Координатор протеста

   Дело было в Нижнем Новгороде.
   Ясным весенним днем иду, гляжу: митинг у памятника Минину. Транспаранты, мегафон, тетки-активистки собирают подписи… Оказалось, вся эта суета – в защиту местного вора Климентьева: он только что победил на выборах мэра, и его, наконец, посадили.
   Ну митинг, флаги… Я, как та гоголевская крыса, пришел, понюхал и пошел прочь. И как раз мобильный зазвонил…
   И вот иду я по главной нижегородской улице к Дому актера и разговариваю по телефону – глядь, откуда ни возьмись, человек с телекамерой.
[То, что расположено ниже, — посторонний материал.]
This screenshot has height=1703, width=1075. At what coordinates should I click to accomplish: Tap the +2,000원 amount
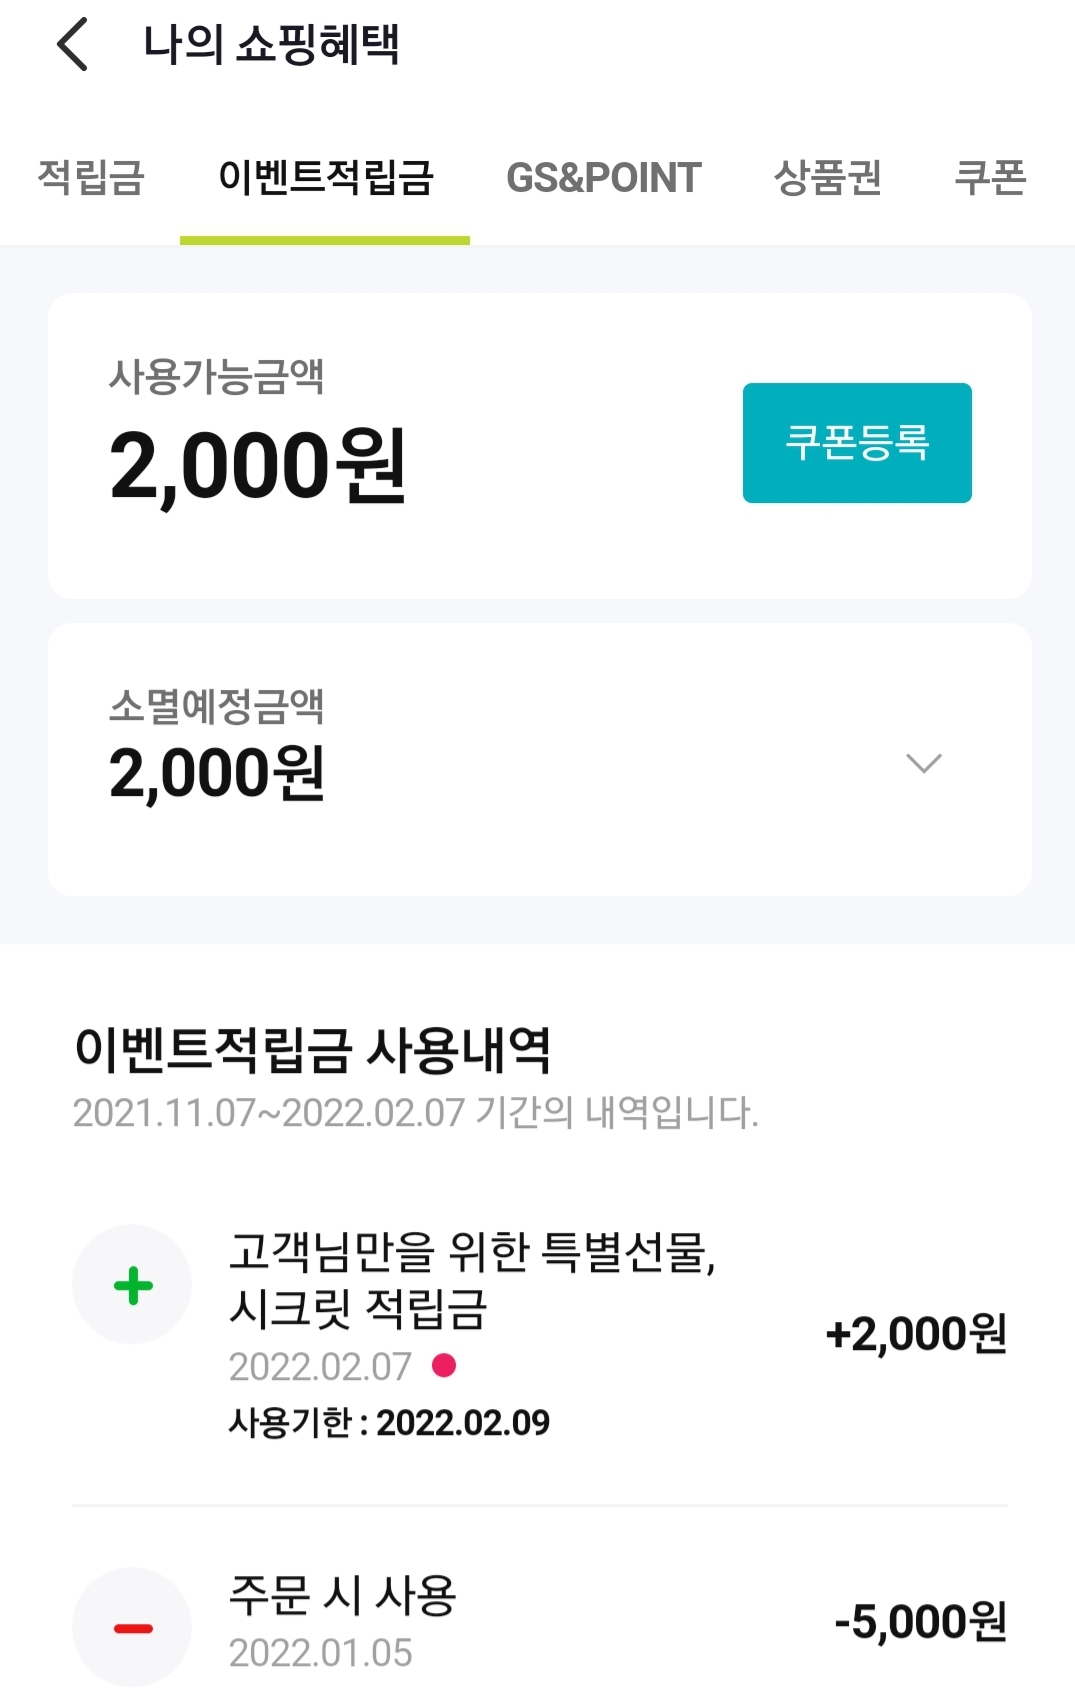916,1334
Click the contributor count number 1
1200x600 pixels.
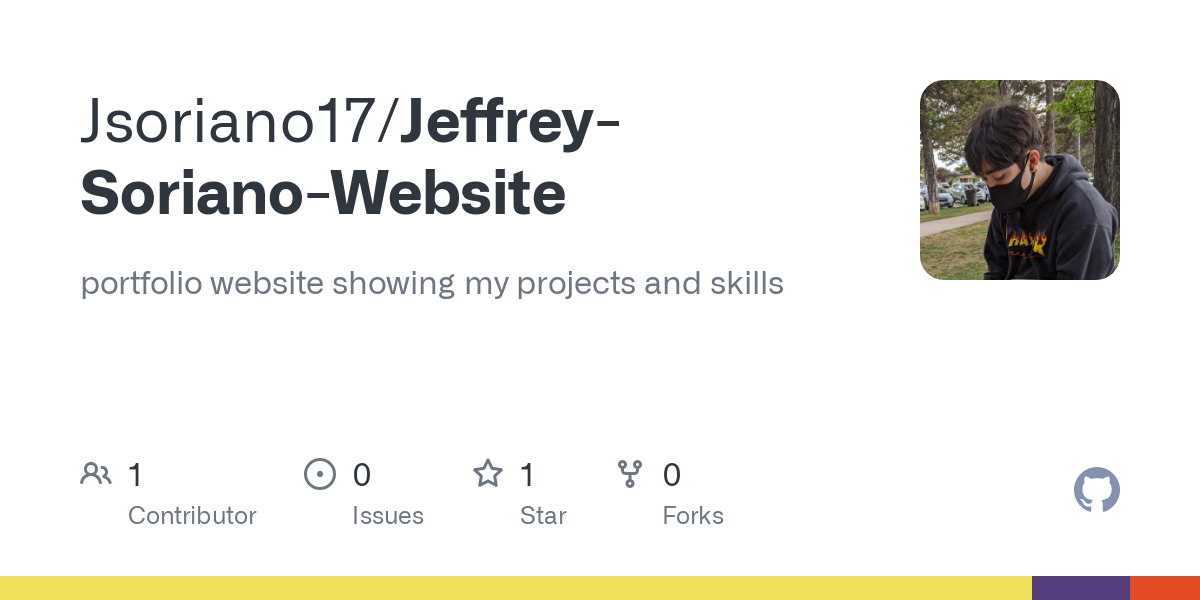[x=135, y=475]
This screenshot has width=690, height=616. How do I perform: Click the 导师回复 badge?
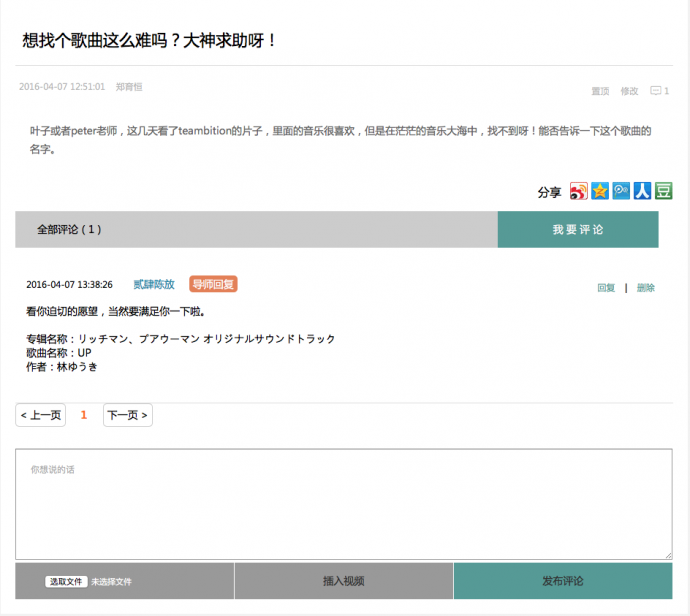(x=213, y=284)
Забегает спереди и, пятясь, снимает, как я иду. Узнали, думаю. Неловко, хотя приятно, конечно. Но откуда этот папарацци? Неужели караулил?
   Вдруг – вторая телекамера, третья… И все забегают передо мной – и снимают, как я иду. Тут я заподозрил неладное. Что-то, думаю, густовато. Я все-таки не принцесса Диана.
   Оборачиваюсь – мамма миа! Все климентьевские бабушки-страдалицы со своими лозунгами идут за мной по улице.
   Я – в Дом актера, а они – к местной прокуратуре!
   Телевизионная картинка в тот день была классная: митинг в Нижнем Новгороде в защиту вора Климентьева; впереди, с мобильником в руках, – я!
   Координирую народный протест.

Разговор не удался

   А вообще к популярности лучше сильно не привыкать. Можно нарваться и посерьезнее.
   Вот рассказ моего знакомого, человека весьма известного. Нелегкая судьба продюсера занесла его в Лондон, где, прямо в аэропорту, у него и прихватило живот.